Peter Binose wrote an article published by I Witness News in 2012 -https://www.iwnsvg.com/2012/06/27/alba-under-threat-in-bolivia-opinion/
The Iranians have also been mining uranium in the country. Venezuela and Bolivia are supplying Iran with uranium for its nuclear program, according to a secret Israeli government report obtained by The Associated Press.
Like most of these South American communist leaders, they come to power with good intentions, but once they become soaked in the immense power and taste the source of untold personal wealth, they change and want to stay in office forever.
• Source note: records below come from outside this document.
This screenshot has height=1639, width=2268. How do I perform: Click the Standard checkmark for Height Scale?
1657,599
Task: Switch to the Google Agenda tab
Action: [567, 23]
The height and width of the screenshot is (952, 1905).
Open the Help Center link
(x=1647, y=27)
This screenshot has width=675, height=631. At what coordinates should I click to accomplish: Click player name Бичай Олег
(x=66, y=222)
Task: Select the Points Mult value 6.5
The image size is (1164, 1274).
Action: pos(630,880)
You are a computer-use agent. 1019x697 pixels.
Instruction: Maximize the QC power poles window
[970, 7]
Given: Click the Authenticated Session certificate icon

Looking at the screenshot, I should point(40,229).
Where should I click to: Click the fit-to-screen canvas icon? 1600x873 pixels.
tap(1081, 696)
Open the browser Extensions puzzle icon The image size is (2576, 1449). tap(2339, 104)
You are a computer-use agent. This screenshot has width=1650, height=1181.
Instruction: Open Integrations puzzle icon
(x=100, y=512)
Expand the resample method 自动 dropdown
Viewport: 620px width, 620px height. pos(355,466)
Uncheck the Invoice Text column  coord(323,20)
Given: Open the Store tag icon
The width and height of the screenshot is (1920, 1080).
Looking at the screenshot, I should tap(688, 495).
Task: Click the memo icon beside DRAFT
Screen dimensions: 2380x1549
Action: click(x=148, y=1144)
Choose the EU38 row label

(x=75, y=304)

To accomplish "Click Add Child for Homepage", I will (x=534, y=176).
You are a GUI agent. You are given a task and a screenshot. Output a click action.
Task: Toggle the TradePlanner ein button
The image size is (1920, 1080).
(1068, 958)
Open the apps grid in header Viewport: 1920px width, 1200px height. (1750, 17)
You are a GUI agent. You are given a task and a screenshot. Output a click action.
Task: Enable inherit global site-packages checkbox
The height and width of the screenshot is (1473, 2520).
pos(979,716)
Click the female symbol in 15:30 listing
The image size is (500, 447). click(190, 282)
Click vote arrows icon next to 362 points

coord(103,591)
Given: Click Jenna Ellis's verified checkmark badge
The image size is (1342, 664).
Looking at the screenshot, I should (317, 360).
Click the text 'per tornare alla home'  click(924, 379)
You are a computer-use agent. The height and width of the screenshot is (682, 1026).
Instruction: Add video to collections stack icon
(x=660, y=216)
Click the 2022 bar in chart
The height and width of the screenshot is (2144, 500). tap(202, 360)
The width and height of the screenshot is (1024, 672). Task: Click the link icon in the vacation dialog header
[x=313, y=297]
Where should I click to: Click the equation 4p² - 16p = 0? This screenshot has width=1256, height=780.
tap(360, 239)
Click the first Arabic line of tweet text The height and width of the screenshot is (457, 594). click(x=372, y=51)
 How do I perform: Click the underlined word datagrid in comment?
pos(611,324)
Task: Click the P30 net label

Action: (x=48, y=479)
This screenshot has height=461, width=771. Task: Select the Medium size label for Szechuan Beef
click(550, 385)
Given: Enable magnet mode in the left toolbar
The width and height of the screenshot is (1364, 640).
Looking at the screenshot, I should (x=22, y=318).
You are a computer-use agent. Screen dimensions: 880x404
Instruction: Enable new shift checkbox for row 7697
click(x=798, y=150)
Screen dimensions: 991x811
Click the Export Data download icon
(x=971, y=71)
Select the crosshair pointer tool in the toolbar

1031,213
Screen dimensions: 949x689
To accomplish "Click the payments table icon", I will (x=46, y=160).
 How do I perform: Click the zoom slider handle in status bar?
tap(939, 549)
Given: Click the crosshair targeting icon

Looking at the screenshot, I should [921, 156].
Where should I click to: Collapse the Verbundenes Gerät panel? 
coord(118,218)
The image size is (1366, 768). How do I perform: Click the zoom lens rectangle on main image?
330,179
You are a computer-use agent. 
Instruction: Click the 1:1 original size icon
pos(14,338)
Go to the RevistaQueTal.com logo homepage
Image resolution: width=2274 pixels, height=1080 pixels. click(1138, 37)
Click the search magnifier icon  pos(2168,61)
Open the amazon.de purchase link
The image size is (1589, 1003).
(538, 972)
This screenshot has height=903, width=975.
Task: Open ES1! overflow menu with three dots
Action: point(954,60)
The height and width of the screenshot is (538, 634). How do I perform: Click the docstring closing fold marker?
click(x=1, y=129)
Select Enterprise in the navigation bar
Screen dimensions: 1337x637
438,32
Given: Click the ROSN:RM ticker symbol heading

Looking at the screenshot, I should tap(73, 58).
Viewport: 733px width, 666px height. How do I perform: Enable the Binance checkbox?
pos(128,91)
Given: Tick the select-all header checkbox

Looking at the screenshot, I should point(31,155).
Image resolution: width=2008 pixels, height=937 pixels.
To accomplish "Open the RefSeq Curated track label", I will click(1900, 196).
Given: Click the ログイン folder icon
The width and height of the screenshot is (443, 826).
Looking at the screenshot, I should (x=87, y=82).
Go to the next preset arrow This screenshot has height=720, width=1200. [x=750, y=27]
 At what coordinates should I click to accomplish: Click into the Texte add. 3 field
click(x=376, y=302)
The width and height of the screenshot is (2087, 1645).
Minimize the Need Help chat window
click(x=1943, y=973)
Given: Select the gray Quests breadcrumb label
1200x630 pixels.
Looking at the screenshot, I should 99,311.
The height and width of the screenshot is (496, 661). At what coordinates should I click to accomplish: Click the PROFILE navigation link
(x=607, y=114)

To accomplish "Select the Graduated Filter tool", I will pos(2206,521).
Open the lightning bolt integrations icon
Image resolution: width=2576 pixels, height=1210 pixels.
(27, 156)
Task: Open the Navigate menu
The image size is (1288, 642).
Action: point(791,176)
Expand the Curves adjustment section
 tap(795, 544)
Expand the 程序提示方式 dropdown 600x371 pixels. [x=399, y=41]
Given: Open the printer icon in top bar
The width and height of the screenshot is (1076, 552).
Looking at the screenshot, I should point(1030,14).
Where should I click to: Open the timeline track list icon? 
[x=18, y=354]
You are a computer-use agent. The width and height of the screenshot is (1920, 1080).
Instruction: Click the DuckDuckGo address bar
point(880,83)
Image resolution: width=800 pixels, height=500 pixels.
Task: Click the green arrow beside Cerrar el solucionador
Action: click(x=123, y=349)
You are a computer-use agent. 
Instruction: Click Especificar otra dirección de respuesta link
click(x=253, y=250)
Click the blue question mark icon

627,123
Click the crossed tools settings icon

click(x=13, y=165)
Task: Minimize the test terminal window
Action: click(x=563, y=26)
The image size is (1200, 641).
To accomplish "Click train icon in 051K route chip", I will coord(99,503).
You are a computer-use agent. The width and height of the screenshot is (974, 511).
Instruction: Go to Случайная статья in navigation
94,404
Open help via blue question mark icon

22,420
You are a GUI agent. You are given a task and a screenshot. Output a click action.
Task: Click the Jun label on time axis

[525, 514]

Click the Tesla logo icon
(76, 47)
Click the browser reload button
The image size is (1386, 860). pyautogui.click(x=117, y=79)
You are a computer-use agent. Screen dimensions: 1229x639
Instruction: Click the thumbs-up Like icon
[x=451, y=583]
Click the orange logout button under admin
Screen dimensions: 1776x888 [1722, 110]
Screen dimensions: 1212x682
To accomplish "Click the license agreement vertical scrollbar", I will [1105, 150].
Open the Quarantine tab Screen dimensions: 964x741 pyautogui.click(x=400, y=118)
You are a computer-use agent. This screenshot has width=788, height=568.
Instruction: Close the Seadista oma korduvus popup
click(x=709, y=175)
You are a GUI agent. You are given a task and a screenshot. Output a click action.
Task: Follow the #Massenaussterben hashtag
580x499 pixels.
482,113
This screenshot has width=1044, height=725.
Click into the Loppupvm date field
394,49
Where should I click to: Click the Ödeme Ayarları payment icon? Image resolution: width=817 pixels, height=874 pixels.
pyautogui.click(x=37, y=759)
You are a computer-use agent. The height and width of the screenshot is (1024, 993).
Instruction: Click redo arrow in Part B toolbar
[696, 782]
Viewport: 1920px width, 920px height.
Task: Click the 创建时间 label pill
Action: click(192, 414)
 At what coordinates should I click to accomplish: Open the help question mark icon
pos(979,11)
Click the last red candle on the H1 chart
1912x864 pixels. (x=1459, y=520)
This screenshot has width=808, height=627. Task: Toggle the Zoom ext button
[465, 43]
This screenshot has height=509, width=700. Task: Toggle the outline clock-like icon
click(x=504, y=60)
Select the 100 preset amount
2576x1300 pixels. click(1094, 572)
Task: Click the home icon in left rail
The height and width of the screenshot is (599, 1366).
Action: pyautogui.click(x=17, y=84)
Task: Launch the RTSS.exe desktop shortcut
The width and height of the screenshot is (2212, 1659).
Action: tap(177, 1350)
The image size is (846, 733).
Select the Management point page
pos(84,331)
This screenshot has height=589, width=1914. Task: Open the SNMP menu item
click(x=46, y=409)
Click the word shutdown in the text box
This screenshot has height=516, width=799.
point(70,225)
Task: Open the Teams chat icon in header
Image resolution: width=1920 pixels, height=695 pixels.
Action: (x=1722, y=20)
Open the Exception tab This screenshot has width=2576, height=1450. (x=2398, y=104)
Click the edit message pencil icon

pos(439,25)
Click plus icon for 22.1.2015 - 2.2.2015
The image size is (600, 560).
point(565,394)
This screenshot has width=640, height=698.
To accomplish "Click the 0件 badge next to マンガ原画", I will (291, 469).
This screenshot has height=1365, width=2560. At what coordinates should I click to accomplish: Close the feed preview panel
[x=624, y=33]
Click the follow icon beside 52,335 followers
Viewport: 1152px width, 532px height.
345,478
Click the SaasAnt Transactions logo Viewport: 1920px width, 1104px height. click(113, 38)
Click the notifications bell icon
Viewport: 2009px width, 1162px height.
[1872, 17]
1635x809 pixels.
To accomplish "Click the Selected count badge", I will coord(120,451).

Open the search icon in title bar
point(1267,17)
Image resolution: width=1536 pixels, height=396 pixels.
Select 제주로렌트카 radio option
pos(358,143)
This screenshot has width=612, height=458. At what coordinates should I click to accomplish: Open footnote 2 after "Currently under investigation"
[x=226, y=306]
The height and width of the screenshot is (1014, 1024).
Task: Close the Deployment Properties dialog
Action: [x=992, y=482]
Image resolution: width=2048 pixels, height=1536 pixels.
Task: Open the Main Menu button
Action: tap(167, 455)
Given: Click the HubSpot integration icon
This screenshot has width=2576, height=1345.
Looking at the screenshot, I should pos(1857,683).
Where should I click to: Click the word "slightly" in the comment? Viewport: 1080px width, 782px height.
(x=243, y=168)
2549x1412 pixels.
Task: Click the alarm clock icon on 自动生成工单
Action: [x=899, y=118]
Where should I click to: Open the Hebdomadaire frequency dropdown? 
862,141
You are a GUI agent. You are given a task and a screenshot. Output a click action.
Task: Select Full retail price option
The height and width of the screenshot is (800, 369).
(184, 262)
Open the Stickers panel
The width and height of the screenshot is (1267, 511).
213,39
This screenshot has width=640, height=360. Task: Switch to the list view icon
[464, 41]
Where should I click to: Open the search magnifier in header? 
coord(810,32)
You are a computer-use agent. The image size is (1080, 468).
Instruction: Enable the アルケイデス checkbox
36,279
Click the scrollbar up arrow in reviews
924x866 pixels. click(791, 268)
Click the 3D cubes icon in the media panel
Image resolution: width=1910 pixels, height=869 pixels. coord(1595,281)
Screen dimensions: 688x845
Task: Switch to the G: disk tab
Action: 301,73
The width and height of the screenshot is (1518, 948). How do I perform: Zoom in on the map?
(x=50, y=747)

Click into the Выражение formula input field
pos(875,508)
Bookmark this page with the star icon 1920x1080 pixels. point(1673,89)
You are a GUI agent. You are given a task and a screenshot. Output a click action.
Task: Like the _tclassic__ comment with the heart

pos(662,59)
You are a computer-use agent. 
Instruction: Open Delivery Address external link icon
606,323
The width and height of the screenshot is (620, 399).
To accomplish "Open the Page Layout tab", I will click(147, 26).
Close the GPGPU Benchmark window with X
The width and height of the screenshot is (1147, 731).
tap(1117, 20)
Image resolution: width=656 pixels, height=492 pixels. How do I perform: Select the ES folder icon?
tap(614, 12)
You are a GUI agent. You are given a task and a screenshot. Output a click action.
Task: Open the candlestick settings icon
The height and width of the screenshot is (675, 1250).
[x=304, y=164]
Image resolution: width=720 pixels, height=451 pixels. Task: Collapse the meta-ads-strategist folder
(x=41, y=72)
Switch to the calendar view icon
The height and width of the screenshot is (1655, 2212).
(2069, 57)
The same thing happened in Venezuela, but because the country’s wealth is in the hands of the military, the same kind of uprising will not happen without the people being slaughtered by the military [under Cuban supervision of course].
The ‘Anti-imperialist meeting of Solidarity, for Democracy and against Neoliberalism’ took place in Havana from November 1 – 3, 2019, organized by the Cuban Institute of Friendship with the Peoples (ICAP), Central Organization of Cuban Trade Unions (CTC), along with the Cuban Chapter of Social Movements and the Continental Conference for Democracy and against Neoliberalism. Among the topics was the crisis in Bolivia.
In his intervention in Panel No. 2 of the event, St Vincent’s prime minister, Ralph Gonsalves blamed the USA for all the ailments that 21st Century Socialism has in the Americas and the Caribbean. He said, “The growing hostility against Cuba and other countries in the region, the judicial persecution of progressive leaders, the imposition of recycled neoliberalism, are distinctive features of the current North American policy towards Latin America and the Caribbean that awaken the fighting capacity of Latin American and Caribbean peoples.”
This appeared to be war talk against the US on the part of Gonsalves. Let’s hope not, because little Saint Vincent [the rotten apple] has been appointed a place on the UN Security Council Committee from January 2020. But what is relatively sure is that Gonsalves is still very anti-US and wastes no time in condemning them at every opportunity.
Prime minister Gonsalves once more, swore allegiance to Cuba when he expressed his profound solidarity with the Cuban Revolution, the government, and the Cuban people in the face of threats to their independence, their sovereignty, and their legitimate right to do whatever they wish in pursuit of their development.
Venezuela’s president by fraud, Nicholas Maduro, spoke about Bolivia saying, “Evo Morales is going to resist and triumph over the fascist threat of the Bolivian Right. The deadline of the opposition was not set just against Morales but the Bolivian people.”
Then following president Maduro, Cuban president Miguel Diaz Canel spoke using more anti-US diatribe. He described the discourse of president Donald Trump “as aggressive and dismissive of all those who do not share his approach. The decisions that he makes affect millions on Twitter with the most abhorrent behavior. He talks about socialism without the slightest idea of what it means. And orders the end of any process or political program that intends to overcome prevailing injustice, as if he held the course of history in his hands.”
There were delegates there from the US who were they?
Another chink in the wall
Stop Press: The Cubans have 750 medical personnel [doctors and nurses] in Bolivia, they have been agitating in the villages and towns to encourage the people to protest on behalf of Morales. They have been asked to leave.